■ **Supplied records**:

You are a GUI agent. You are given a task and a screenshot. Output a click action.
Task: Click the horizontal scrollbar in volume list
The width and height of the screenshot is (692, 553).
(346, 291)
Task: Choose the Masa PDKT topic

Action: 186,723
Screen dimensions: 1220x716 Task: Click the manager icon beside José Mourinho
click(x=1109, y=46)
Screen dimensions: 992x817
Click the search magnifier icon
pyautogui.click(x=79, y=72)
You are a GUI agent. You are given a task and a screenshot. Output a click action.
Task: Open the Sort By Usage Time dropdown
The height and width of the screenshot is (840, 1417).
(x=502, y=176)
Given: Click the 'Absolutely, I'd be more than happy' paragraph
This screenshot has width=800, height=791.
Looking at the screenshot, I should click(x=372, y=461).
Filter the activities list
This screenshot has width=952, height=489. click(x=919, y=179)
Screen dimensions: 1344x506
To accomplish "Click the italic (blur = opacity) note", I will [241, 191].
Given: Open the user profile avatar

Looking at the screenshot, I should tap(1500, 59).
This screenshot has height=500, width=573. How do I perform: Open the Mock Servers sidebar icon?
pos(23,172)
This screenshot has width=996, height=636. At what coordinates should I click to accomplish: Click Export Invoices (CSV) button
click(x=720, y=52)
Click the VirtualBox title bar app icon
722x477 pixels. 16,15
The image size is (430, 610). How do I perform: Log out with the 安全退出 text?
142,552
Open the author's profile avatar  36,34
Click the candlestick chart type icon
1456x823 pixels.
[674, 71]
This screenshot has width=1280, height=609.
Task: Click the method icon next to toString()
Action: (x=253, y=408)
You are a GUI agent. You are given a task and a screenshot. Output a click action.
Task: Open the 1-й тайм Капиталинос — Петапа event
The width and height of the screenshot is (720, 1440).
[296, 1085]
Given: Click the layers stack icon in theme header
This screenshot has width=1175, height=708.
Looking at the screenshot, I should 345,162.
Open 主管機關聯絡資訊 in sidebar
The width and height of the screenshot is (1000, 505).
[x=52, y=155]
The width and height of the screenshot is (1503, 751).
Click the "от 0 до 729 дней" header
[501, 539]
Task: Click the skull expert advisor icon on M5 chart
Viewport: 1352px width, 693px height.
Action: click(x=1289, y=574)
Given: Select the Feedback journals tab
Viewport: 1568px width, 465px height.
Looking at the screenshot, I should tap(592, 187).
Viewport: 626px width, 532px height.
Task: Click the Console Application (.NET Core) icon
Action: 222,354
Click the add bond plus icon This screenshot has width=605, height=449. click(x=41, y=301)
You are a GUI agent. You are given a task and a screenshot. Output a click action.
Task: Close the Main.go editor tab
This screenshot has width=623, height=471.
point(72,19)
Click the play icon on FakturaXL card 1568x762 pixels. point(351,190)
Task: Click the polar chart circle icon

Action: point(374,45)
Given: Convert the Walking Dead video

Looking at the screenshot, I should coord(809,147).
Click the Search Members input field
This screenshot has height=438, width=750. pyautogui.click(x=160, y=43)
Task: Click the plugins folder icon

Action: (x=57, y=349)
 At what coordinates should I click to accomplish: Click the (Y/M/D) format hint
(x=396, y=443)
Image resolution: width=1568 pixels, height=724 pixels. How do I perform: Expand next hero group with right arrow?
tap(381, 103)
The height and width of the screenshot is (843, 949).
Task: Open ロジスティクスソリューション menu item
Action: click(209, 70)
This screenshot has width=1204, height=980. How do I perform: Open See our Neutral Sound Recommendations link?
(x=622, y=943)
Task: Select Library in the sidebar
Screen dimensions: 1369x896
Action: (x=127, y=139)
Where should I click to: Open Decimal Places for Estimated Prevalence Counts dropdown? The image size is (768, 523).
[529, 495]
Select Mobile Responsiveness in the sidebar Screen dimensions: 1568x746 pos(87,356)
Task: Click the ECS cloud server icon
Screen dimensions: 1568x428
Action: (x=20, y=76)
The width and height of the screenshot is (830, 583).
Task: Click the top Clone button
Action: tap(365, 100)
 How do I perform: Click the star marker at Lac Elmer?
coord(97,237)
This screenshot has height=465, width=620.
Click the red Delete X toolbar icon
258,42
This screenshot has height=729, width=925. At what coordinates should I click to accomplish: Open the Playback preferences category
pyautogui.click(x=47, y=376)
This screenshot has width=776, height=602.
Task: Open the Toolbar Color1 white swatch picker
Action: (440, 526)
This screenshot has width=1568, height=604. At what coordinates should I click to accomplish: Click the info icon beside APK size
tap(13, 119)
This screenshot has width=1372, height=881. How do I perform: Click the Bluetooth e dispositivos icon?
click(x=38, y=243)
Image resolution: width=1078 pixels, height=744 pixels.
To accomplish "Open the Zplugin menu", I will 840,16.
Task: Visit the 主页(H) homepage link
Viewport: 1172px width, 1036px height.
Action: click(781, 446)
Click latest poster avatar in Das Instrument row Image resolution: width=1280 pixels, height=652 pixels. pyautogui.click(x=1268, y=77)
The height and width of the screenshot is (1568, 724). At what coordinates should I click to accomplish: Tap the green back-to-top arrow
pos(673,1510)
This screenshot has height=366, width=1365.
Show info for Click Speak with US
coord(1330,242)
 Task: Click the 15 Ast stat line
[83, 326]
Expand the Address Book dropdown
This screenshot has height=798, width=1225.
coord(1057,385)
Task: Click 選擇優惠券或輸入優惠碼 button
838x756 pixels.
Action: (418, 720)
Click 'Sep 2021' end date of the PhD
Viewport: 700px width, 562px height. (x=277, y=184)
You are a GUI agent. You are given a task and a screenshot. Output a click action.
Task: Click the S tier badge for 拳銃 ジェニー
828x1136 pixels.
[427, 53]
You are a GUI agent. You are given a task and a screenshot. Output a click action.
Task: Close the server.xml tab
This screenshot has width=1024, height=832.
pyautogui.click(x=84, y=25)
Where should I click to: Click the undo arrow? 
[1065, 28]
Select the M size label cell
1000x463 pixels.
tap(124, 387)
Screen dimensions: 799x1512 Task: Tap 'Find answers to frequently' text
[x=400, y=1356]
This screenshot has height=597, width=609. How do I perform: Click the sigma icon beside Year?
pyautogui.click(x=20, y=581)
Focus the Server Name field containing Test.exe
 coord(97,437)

■ **Your instructions**:
Extract every line above containing the word "will".

■ **Task response**:
To accomplish "Click the italic (blur = opacity) note", I will [241, 191].
To accomplish "Open the Zplugin menu", I will 840,16.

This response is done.